Pixar's main stock and trade is, of course, computer animation. So an important question is how does this film look? Much of the animation technique will be familiar from the original TOY STORY. That does not break new ground. Andy looks no more real than he did in the last film. That could be attributed to continuity. But this film adds two new human characters: Bad guy Al McWhiggin and the Cleaner. The Cleaner has just a cameo and looks to be the title character from Pixar's Academy Award winning short "Geri's Game." McWhiggin is overweight, middle-aged, and balding. He appears to be their most realistic looking human figure to date. They also have a nice dachshund puppy. Generally Pixar keeps the number of characters with physically soft surfaces to a minimum as they are probably much harder to animate. (Notice that their early character Luxo is make of rigid pieces. The bugs of A BUG'S LIFE had shells.) Attention to detail is particularly nice. Apparently their layout artist is usually good and often excellent. Note touches abound like that after McWhiggin has eaten cheese puffs his fingers appear yellow orange.
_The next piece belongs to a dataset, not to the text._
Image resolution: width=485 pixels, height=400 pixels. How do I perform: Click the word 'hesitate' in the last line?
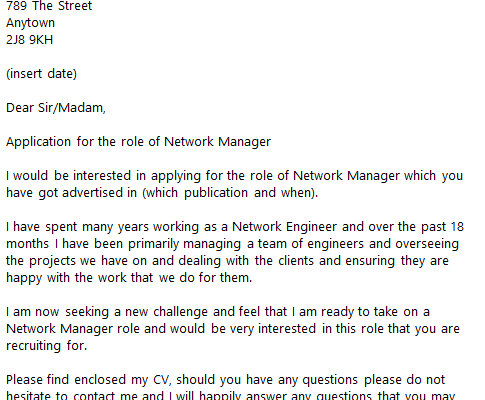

Just as the classic BLACK BEAUTY has at its heart the tragic and cruel ways that insensitive humanity treats horses, TOY STORY 2 shows that a toy's life is a bleak affair. While the first TOY STORY saw a toy's life as being played with or being boringly left on the shelf, the new film hits at some fairly disturbing material having toy society echo some of the worst of human society. Old friendships can be broken up at the whim of the owner or the owner's parents. A moment of careless play leaves Woody without the use of one of his arms. This leaves Woody haunted by the fear of what will happen when he is broken or Andy gets too old to play with him. There is ahead for him the oblivion of being dropped into the wastebasket. But some toys have even worse things to fear. Jessie and Stinky Pete have recent memories of the living oblivion of being in storage in a dark closet. Stinky Pete has never even been out of the tight confines of his original wrapping. Hiding within the charming children's film is a very dark and bleak look at the life of toys and disturbing shadows of the human condition.
If there is a problem with the new story it is flaws in its logic. If there is a Prime Directive for living toys it has to be this: Leave no physical evidence that living toys have been present. Without giving details, let me say that the script blatantly violates that directive. The humans would realize at the end of this film that something is going on that is more than meets the eye. Also this episode creates questions that it needed to answer. If Woody were a character from a 1950s TV show, that would mean that the toy must have been made in the 1950s. Woody would have a great deal of previous life, probably with another owner. Does he remember this previous life? How did a 45 year old toy get into Andy's collection? The ending of the film is telegraphed by the logic of what Pixar would and would not be likely to do with the series.
TOY STORY 2 is an excellent example of a sequel that is more worth seeing than the original film. It most certainly is not a disguised remake as sequels too often are. I rate it an 8 on the 0 to 10 scale and a high +2 on the -4 to +4 scale.